You can exit your current SSH session by typing exit or hitting ctrl-D.

(It’s not strictly necessary, but it’s good practice to also halt VMs when you’re not using them – you can do so by issuing the command vagrant halt after you’ve exited the SSH session.)

Vagrant username and password

Normally, you shouldn’t need a username and password to access a Vagrant-managed virtual machine at all – running vagrant ssh should log you into the machine without any other authentication being needed.

Should you ever need to specify a username and password, though, the CITS3007 SDE follows the standard Vagrant convention of setting them both to “vagrant”.

Troubleshooting on Linux

Note that on Linux, if you happen to already have libvirt installed: libvirt and VirtualBox can’t both run at the same time. Ensure that libvirt isn’t running by typing sudo systemctl stop libvirtd.

Download a VM containing the standard CITS3007 development environment. Note that this will likely take around 5–10 minutes, so once you’ve started the process, move onto the next exercise.

On your host machine (i.e. your laptop), create a new directory (called e.g. cits3007-test), open a terminal window and cd into the directory.
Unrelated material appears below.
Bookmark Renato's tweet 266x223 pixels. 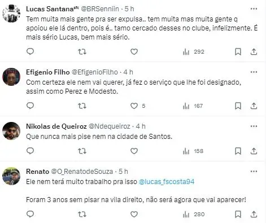(238, 215)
Download the CITS3007 VM image. Run the command vagrant box add --provider=virtualbox arranstewart/cits3007-ubuntu2004. Vagrant should take around 5–10 minutes to download a virtual machine. The output from Vagrant should look something like the following:

==> box: Loading metadata for box 'arranstewart/cits3007-ubuntu2004'
    box: URL: https://vagrantcloud.com/api/v2/vagrant/arranstewart/cits3007-ubuntu2004
==> box: Adding box 'arranstewart/cits3007-ubuntu2004' (v0.1.4) for provider: virtualbox
    box: Downloading: https://vagrantcloud.com/arranstewart/boxes/cits3007-ubuntu2004/versions/0.1.4/providers/virtualbox/unknown/vagrant.box
    box: Calculating and comparing box checksum...
==> box: Successfully added box 'arranstewart/cits3007-ubuntu2004' (v0.1.4) for 'virtualbox'!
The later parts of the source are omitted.